### Given instruction
Copy every line of the records that contains the string "width". Case counts.

—————

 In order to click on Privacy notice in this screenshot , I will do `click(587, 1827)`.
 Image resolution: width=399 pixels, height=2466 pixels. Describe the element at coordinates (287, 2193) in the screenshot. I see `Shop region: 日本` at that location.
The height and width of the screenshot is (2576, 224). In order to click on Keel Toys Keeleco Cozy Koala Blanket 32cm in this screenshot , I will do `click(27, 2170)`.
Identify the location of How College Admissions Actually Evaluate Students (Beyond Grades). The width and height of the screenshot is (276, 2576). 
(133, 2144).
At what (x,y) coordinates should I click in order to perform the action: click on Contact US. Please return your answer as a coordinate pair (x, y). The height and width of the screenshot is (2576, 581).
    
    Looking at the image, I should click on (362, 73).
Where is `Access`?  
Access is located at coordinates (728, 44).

—————

### Exercise output
 Image resolution: width=399 pixels, height=2466 pixels. Describe the element at coordinates (287, 2193) in the screenshot. I see `Shop region: 日本` at that location.
The height and width of the screenshot is (2576, 224). In order to click on Keel Toys Keeleco Cozy Koala Blanket 32cm in this screenshot , I will do `click(27, 2170)`.
Identify the location of How College Admissions Actually Evaluate Students (Beyond Grades). The width and height of the screenshot is (276, 2576). 
At what (x,y) coordinates should I click in order to perform the action: click on Contact US. Please return your answer as a coordinate pair (x, y). The height and width of the screenshot is (2576, 581).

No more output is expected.